__Supplied passage__.
<<<<

My main income is through partnerships. [Signing with management last year] was the most massive catalyst to my family's income from this. I was doing fine before, but as soon as I had somebody negotiating contracts on my behalf, that catapulted my career and what my yearly take home was.
DW: What are your biggest challenges now as a creator?
TB: There's an expectation that every single video that you put out has to at least do well. You have to have great engagement, but you also have to post consistently good content. There's never a time where you can try something, because of fear that it might flop. It's just like you always have to one up yourself at all times, and that's extremely stressful.
It's not just your followers who get sick of it, you also get sick of it. There's times where it's just like nobody wants to see me mowing again … Sometimes you just want to plant a garden without the internet watching and making fun of you. … I could literally care less, but the overall feeling of posting something and people just making comments about the plant that you chose is sort of exhausting.
Also, what's the exit strategy? Am I just going to keep on posting videos for 30 more years or 40 more years until I retire? That's not sustainable … What's the end game?

>>>>

__Material__.
<<<<

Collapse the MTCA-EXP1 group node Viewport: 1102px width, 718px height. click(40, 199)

>>>>

Continue the interview with the content creator, starting right after its final sentence.

__Exercise answer__.
I don't think anybody knows really yet, because who knows where social media is going to be in the next 10 years. Who knows what the next new platform is going to be. … That's a genuine concern, what are we all doing here?
DW: What content do you consume? Any favorite accounts or creators you want to spotlight?
TB: There are these small engine repair guys, usually they're in the mountains of North Carolina or Tennessee or something like that, and they wear Meta glasses, and they fix either lawn mowers or generators or weed eaters. These videos could be like eight minutes long or 30 minutes long, and I'll watch the entire thing.
In the lawn space I like Hutton Edwards, he just has a quirky little personality. He's always doing something fun. He reminds me of when I first started.
This Q+A is part of Verified, a newsletter that is published by Washington Post Creator, a new business outside The Washington Post’s newsroom that is focused on the creator economy and content partnerships with independent creators. Learn more about Washington Post Creator.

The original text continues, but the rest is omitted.